Reconsidering Ranking-and-Selection Guarantees
This dissertation deals with the various statistical guarantees delivered by ranking-and-selection (R&S) procedures: a class of methods designed for the problem of selecting the best from among a finite number of simulated systems. Examples of such guarantees include ensuring that an optimal or near-optimal system is selected with high probability or that the expected performance gap between the selected system and the optimal system is below a specified threshold. We explore three fundamental issues concerning R&S guarantees that are of practical and theoretical interest to the simulation community. First, we discuss the shortcomings of the popular indifference-zone-inspired guarantee on the probability of correct selection (PCS) and argue that delivering a guarantee on the probability of good selection (PGS) is a more justifiable goal. We present an overview of the PGS guarantee and examine numerous techniques for proving the PGS guarantee, including sufficient conditions under which R&S procedures that deliver the IZ-inspired PCS guarantee also deliver the PGS guarantee. Second, we study Bayesian R&S guarantees, contrasting them with their frequentist counterparts and investigating the practical implications of this distinction. R&S procedures deliver Bayesian guarantees by terminating when a posterior quantity of interest - e.g., the posterior PCS or PGS - crosses some threshold.
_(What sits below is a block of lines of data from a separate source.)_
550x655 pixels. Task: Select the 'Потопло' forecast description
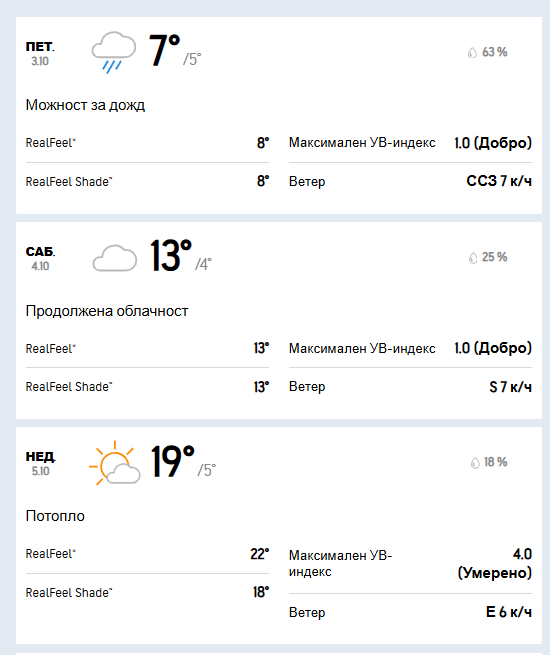coord(55,516)
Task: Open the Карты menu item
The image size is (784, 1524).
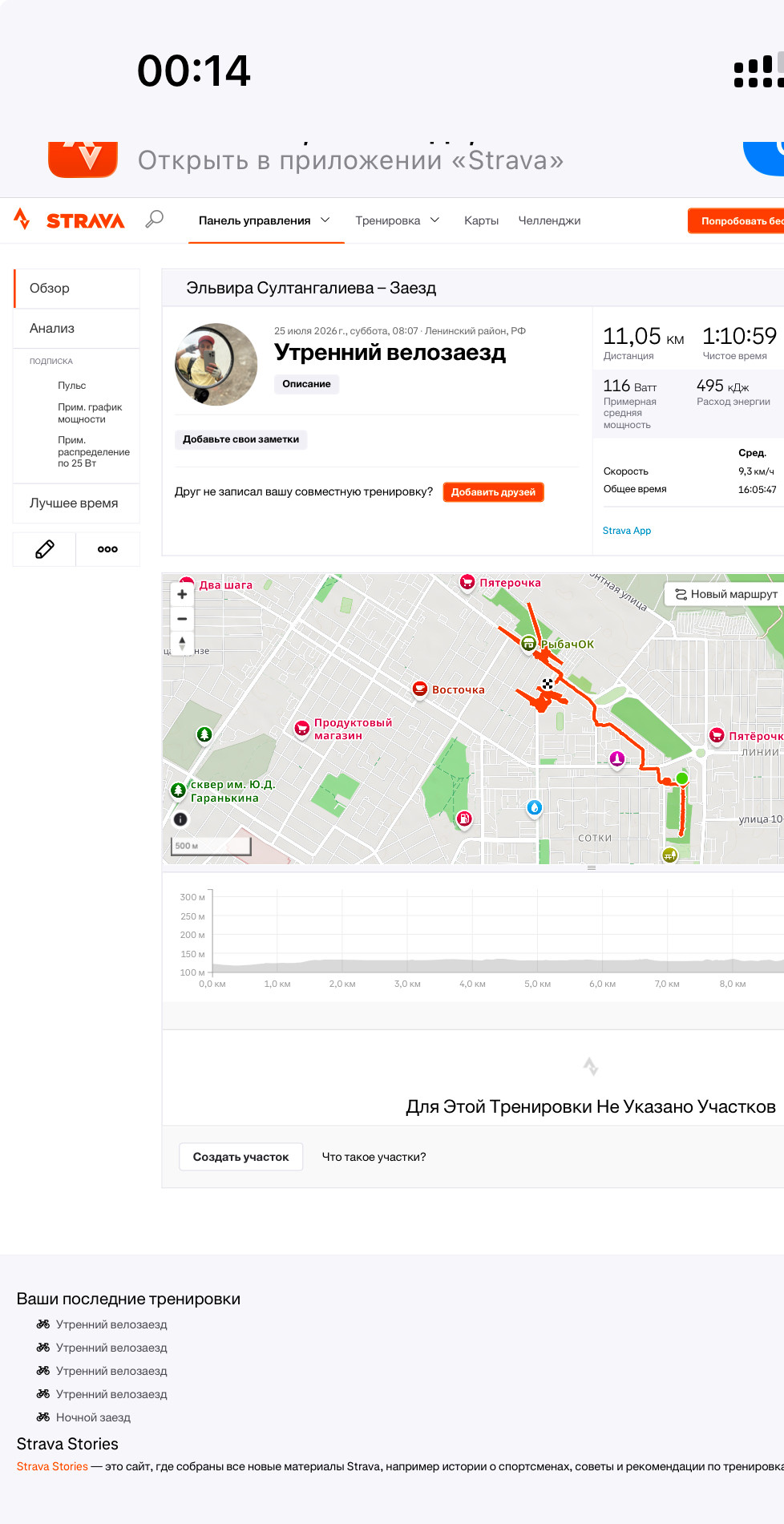Action: pos(481,220)
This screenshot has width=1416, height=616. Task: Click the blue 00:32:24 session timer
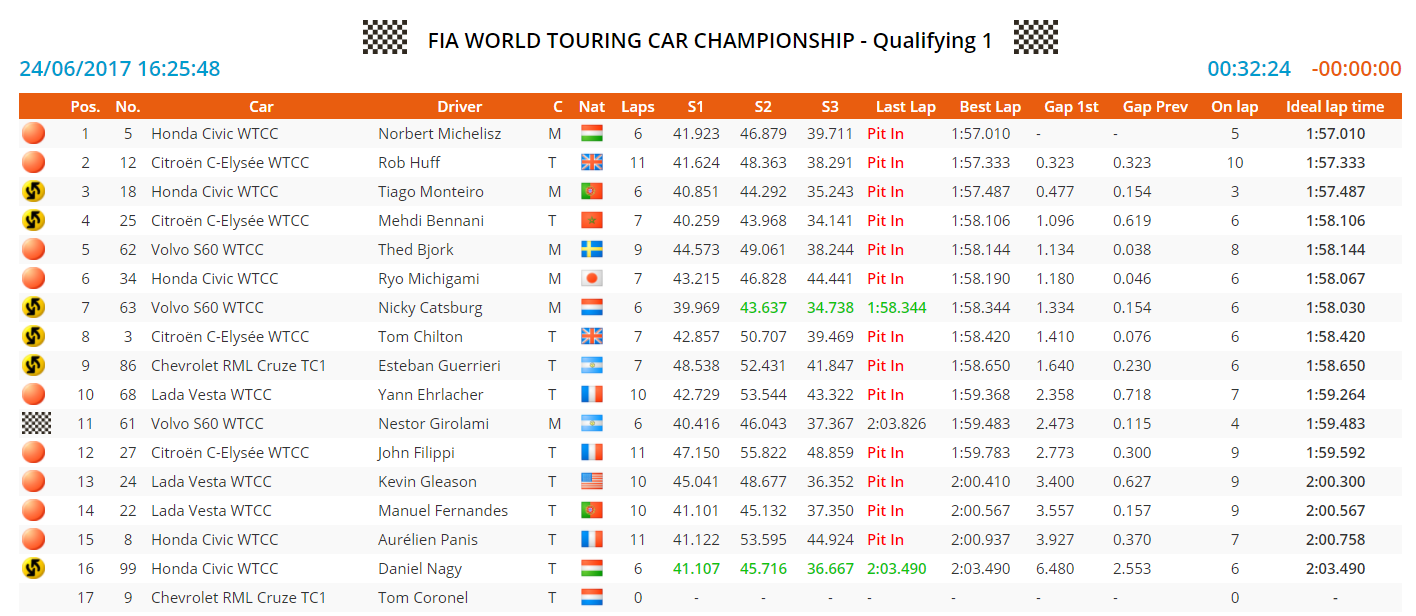[1249, 69]
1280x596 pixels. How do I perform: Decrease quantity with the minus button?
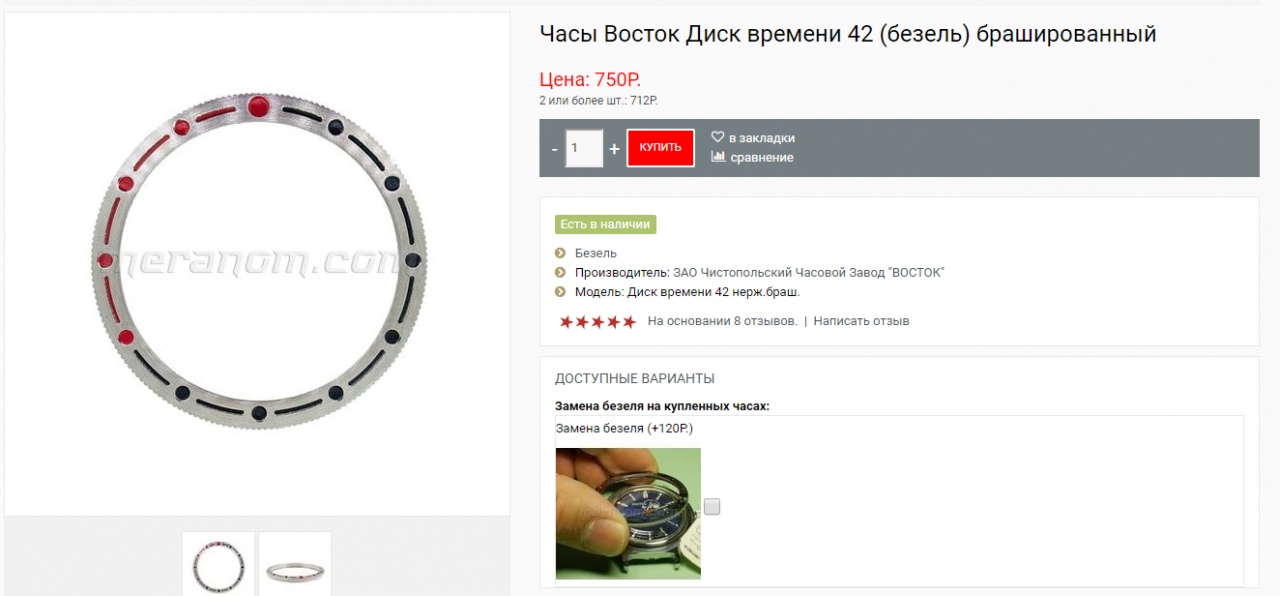(x=555, y=149)

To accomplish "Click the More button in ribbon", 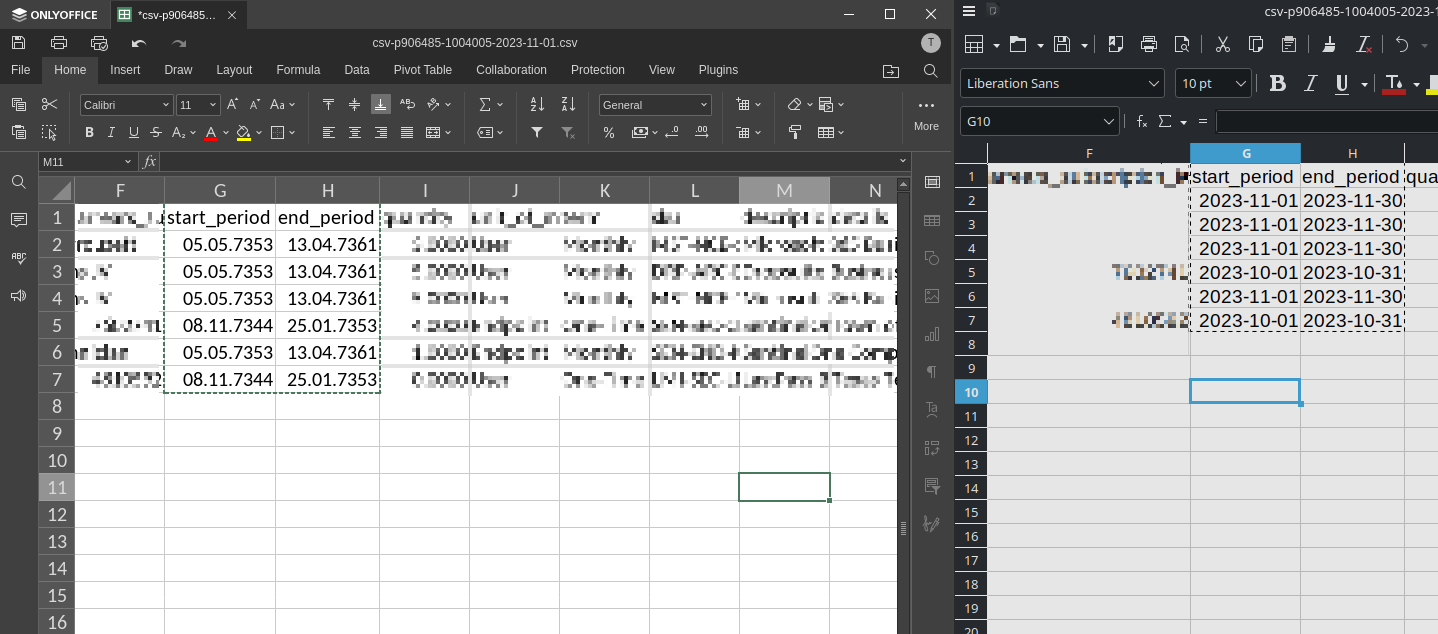I will (x=926, y=115).
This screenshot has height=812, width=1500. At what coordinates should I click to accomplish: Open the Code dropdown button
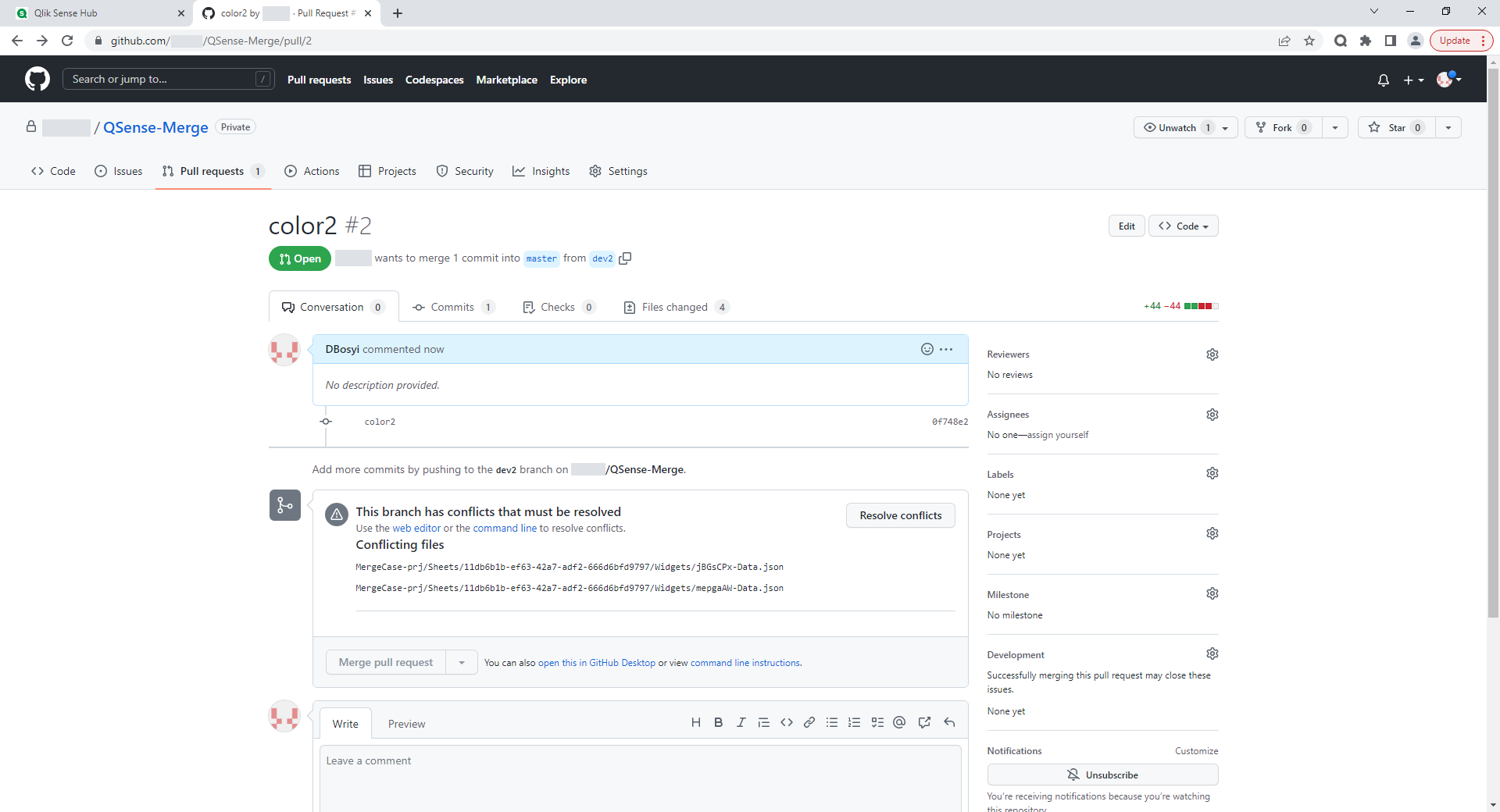tap(1183, 226)
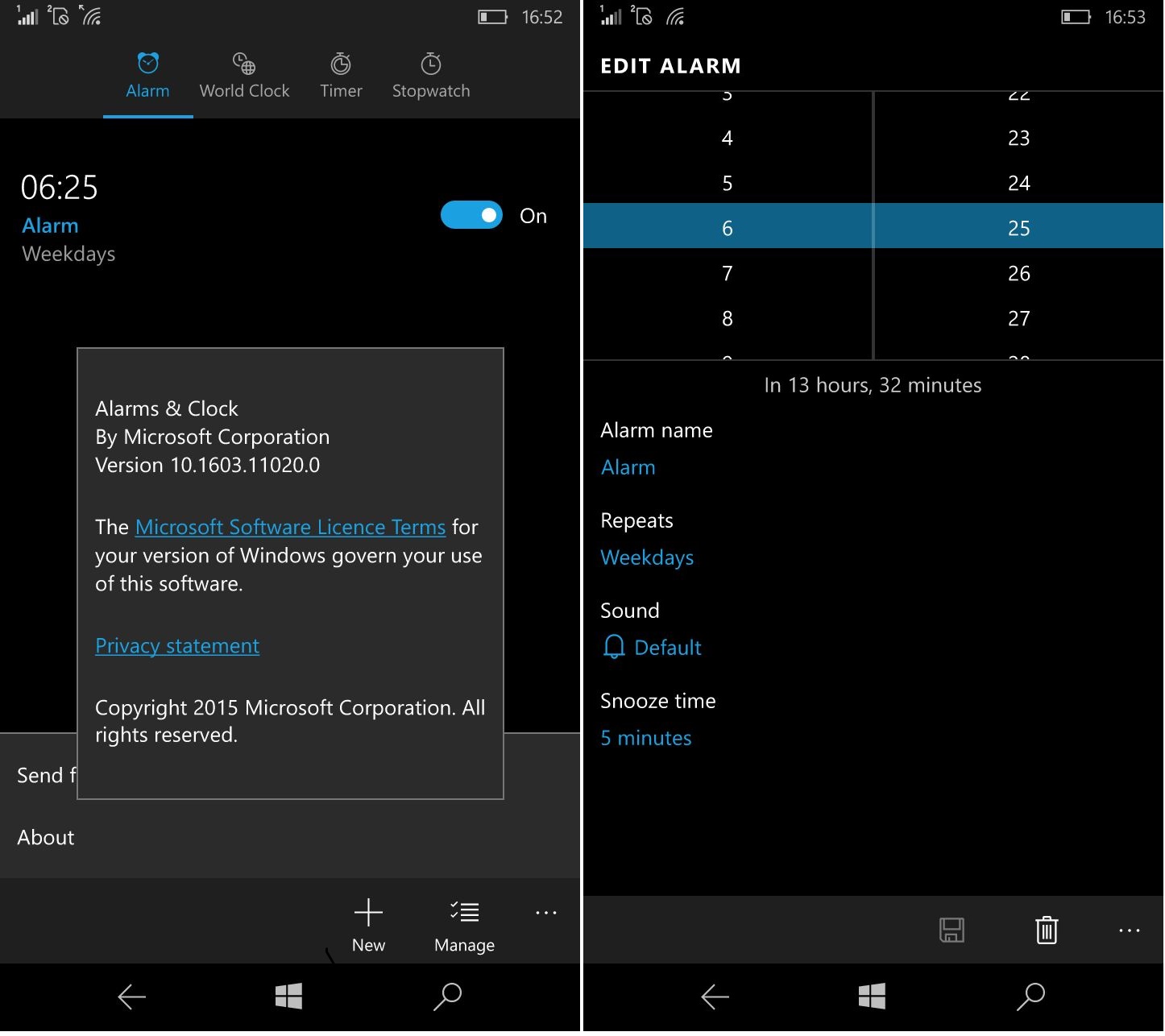Open the Repeats Weekdays selector
The height and width of the screenshot is (1036, 1165).
[647, 557]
We develop several methods for improving the computational efficiency of checking this stopping rule when there are a large number of systems and demonstrate their effectiveness compared to existing approaches. Third, we study R&S guarantees for the setting in which a R&S procedure is run after a simulation-optimization search. We show that for searches that use the observed performance of explored systems to identify new systems, the simulation replications are conditionally dependent given the sequence of returned systems. We demonstrate that reusing replications taken during a search as input to a R&S procedure can result in an empirical PCS or PGS below the guaranteed threshold. Based on these negative findings, we call into question the guarantees of established R&S procedures that reuse search data.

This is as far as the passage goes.